● Stored data entries:
Content starts

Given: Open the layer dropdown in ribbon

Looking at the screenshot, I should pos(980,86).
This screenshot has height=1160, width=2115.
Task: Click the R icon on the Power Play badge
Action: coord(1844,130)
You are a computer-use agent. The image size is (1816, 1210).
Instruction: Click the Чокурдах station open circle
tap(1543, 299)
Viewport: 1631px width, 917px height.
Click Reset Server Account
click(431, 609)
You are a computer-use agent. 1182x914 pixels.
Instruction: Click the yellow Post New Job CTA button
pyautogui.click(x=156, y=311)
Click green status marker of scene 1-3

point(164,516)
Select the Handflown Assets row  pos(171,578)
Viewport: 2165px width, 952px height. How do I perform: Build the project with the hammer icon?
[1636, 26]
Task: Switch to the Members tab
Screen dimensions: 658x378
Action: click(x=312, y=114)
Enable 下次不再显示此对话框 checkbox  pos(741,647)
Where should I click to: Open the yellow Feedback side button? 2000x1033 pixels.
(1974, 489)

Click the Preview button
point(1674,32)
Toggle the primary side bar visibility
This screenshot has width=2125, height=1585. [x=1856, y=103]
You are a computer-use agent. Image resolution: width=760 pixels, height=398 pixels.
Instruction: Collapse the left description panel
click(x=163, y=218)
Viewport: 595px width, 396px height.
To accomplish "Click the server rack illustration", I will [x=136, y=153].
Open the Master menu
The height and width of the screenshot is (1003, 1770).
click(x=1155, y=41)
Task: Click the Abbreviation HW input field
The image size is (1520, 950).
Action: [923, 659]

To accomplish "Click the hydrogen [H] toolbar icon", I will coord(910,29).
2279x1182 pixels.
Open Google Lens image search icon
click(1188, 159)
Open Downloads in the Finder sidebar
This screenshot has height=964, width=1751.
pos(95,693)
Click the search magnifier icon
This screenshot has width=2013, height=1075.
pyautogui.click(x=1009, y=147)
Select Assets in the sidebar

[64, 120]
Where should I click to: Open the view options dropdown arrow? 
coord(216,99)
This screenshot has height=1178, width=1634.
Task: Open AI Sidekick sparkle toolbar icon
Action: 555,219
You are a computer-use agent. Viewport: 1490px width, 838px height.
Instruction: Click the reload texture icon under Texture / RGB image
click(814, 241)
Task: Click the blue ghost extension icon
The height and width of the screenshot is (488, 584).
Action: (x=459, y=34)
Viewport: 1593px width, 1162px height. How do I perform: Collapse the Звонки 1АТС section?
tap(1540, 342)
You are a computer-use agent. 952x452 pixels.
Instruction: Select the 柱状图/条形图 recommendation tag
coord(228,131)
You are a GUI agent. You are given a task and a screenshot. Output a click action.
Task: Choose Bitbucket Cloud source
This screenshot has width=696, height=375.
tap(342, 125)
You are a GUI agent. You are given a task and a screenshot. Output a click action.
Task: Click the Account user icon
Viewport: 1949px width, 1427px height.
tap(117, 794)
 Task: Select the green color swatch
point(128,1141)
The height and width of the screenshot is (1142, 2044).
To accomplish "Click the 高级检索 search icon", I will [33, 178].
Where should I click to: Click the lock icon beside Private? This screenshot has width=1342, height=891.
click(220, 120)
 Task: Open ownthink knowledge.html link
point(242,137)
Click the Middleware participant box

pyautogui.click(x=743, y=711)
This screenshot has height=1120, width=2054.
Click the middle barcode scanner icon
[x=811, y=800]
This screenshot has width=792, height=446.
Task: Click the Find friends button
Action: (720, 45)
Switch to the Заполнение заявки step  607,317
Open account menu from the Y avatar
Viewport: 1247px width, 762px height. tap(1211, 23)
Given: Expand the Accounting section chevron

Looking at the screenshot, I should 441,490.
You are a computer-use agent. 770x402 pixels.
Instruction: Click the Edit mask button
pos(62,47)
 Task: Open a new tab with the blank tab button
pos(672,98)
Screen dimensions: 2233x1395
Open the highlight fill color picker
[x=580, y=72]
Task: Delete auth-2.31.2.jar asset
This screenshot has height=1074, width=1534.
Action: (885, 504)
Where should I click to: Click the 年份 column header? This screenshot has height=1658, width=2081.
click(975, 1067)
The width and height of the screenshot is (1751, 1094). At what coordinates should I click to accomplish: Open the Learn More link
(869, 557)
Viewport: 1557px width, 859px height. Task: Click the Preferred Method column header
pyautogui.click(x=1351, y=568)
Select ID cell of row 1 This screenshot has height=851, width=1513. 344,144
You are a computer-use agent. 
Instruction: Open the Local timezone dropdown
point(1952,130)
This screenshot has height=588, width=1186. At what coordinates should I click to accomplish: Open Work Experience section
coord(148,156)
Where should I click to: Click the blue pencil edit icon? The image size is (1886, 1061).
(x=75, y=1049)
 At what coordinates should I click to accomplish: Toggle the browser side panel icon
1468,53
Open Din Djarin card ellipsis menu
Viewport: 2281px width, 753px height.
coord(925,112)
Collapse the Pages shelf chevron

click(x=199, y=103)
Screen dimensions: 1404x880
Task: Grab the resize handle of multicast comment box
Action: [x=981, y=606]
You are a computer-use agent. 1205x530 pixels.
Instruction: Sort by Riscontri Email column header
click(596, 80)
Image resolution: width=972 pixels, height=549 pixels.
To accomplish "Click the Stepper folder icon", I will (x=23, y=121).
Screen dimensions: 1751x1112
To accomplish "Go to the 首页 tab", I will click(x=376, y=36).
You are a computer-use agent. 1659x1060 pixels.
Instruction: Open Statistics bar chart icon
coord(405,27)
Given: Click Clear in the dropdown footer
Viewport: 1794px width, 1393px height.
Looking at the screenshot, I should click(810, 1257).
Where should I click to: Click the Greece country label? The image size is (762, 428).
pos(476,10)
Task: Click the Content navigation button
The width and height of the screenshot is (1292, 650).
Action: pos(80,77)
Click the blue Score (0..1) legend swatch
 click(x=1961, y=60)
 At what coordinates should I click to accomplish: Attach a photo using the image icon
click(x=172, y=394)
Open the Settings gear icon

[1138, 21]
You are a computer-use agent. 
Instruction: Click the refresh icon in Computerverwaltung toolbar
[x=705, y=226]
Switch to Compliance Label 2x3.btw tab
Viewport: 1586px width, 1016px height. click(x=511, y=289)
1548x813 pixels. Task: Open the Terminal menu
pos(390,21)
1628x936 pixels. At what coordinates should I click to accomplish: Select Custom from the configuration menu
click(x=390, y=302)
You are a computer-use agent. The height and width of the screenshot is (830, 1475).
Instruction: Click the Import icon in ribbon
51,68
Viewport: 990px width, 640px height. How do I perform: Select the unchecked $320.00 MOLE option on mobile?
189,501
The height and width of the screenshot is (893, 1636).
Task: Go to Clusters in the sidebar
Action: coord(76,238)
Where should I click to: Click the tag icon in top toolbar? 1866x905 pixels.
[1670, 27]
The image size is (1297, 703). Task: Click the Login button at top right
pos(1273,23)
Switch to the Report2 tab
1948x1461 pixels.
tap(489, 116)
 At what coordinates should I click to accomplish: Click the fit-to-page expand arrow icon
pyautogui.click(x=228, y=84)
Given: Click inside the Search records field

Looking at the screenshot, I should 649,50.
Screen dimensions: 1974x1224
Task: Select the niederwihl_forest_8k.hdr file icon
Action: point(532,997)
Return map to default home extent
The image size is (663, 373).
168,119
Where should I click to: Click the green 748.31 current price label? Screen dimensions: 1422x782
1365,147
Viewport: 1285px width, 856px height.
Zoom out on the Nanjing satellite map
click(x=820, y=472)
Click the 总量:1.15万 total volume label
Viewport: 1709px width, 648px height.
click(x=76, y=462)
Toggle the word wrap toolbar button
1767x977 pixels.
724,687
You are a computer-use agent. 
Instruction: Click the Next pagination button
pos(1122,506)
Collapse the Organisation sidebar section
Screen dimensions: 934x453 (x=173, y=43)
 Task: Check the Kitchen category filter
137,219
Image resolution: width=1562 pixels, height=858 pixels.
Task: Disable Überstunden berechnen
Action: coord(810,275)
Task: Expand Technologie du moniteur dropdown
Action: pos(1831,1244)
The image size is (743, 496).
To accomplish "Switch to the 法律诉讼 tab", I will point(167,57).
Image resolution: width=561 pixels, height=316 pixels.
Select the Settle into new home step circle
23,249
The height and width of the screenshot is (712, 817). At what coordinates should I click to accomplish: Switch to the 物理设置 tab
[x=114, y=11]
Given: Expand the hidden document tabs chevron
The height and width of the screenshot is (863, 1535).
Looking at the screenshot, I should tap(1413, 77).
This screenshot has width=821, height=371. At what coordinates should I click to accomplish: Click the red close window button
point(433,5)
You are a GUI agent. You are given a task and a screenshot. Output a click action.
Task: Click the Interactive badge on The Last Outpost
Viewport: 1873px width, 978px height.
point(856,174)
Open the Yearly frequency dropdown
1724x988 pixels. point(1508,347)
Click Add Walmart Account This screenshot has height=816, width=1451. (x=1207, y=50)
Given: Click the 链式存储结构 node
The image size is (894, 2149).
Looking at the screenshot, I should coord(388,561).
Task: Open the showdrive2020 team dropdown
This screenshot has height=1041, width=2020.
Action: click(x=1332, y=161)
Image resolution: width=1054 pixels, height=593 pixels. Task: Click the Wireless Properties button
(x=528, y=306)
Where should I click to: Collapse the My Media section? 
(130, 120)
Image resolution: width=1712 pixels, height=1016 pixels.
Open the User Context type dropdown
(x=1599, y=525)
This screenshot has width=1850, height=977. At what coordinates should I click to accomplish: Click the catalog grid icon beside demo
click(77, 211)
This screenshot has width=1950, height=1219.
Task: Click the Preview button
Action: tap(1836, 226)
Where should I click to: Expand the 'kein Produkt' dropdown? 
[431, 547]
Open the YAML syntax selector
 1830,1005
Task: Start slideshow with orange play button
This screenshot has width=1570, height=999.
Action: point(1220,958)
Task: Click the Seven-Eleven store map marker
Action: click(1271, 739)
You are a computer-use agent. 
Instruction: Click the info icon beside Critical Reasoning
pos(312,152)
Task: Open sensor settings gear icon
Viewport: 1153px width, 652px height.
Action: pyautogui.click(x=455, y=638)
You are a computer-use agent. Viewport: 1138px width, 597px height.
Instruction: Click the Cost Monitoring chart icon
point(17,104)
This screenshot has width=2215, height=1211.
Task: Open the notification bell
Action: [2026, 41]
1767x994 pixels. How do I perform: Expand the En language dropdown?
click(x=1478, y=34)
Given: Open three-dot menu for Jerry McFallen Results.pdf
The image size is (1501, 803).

Content ends

● ABOUT THIS EXERCISE: Both the first line of the data above and the line with "You are a computer-use agent. 1182x914" must be included; please return exactly those lines and the ones between them.

● WRITTEN SOLUTION:
Given: Open the layer dropdown in ribbon

Looking at the screenshot, I should pos(980,86).
This screenshot has height=1160, width=2115.
Task: Click the R icon on the Power Play badge
Action: coord(1844,130)
You are a computer-use agent. The image size is (1816, 1210).
Instruction: Click the Чокурдах station open circle
tap(1543, 299)
Viewport: 1631px width, 917px height.
Click Reset Server Account
click(431, 609)
You are a computer-use agent. 1182x914 pixels.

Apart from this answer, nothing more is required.